Il n’est pas moins faible de justifier une opinion par la fonction des personnes qui l’ont émise. A fortiori quand elles n’ont jamais occupé cette fonction, puisque Powell n’a pas été « chargé durant plusieurs années de difficiles négociations diplomatiques ». Quant à Mme Gonzàlez Laya, sa citation en l’occurrence n’apporte rien d’autre que de mettre en valeur ses chevilles enflées.
Ah bon ? Sauf erreur de ma part, il a été le chef de cabinet du premier ministre britannique durant dix ans et a dirigé l’équipe des négociateurs britanniques tout au long des négociations qui ont abouti à l’accord de paix en Irlande du nord. Il a écrit un ouvrage sur son expérience : Great Hatred, Little Room: Making Peace in Northern Ireland.
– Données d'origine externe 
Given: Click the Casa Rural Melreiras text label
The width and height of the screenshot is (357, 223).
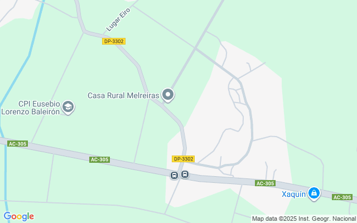Looking at the screenshot, I should click(x=123, y=95).
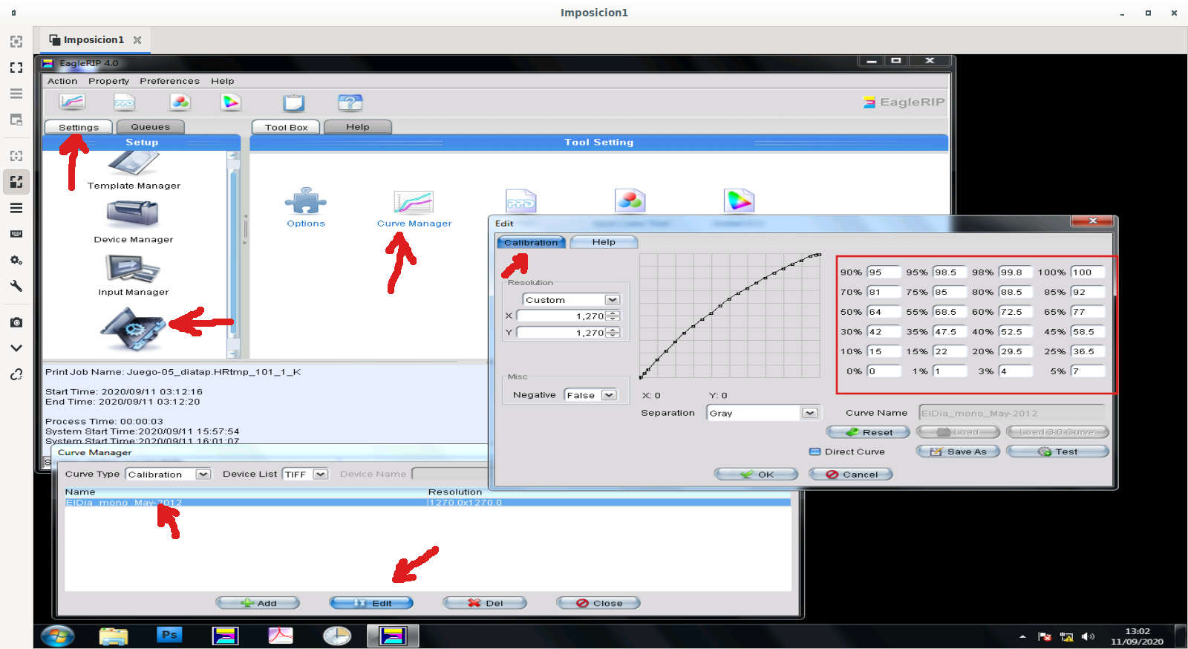This screenshot has width=1188, height=649.
Task: Click the help question-mark toolbar icon
Action: click(x=350, y=102)
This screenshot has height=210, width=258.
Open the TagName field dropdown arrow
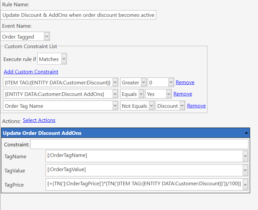coord(245,156)
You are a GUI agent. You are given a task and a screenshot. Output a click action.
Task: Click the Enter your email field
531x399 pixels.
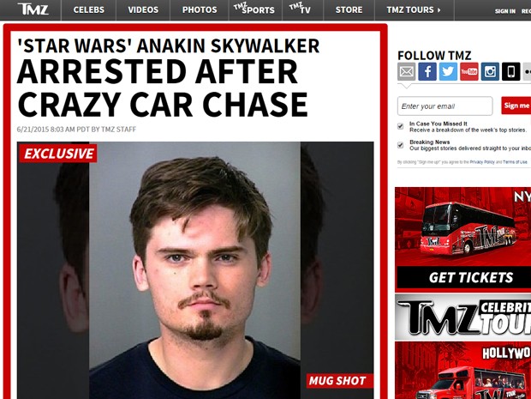[x=445, y=106]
Vous trouverez une note de lecture sur son livre ici : https://www.theguardian.com/books/2008/mar/23/history.politics
Les « négociations diplomatique », puisque c’était l’expression que je contestais, sont par définition des négociations d’Etat à Etat. Un chef de cabinet, homme de l’ombre, n’a normalement pas vocation à diriger de telles négociations et le fait est que Powell n’en a jamais dirigé. Pour les Britanniques, l’accord de Belfast n’était en rien le fruit d’une négociation « diplomatique », c’était une affaire intérieure et en tout état de cause sa nature n’avait rien à voir avec celle du Brexit. Powell ne peut exciper de cette expérience, qui au surplus remonte au siècle dernier, pour légitimer son opinion sur le Brexit.
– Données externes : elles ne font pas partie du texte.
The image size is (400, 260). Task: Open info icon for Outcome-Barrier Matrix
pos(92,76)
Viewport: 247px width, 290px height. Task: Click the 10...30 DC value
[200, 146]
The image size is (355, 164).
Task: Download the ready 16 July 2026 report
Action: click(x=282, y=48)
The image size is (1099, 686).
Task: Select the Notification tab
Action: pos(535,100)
C’est un intéressant point à soulever. En relisant le texte de l’accord, que l’on peut trouver ici :
https://peacemaker.un.org/sites/peacemaker.un.org/files/IE%20GB_980410_Northern%20Ireland%20Agreement.pdf
on prend conscience de la complexité de sa nature. Il est à la fois une négociation politique intérieure, je le concède bien volontiers, et d’une certaine mesure on peut le considérer comme faisant intégralement partie du droit constitutionnel du Royaume-Uni. D’un d’autre côté, il est aussi un traité international comme le prouvent non seulement l’implication de la République d’Irlande dans les négociations et dans la procédure de ratification de l’accord par un référendum mais aussi l’accord du 17 octobre 2019 entre l’Union européenne et le Royaume uni qui oblige Londres à respecter les termes du Good Friday Agreement. Plus récemment, le traité entre l’Union européenne et le Royaume uni signé en décembre 2020 établit une frontière douanière entre l’Ulster et la Grande Bretagne pour respecter les engagements de Londres à l’égard de l’Irlande.
J’en conclus que l’accord possède bien la nature d’un traité international et celle d’une négociation intérieure. Quant Powell, je laisse les historiens mesurer au trébuchet l’importance de son intervention mais à mes yeux il a bien joué un rôle diplomatique et cela le qualifie pour émettre des amis sur des accords internationaux négociés par le Royaume-Uni.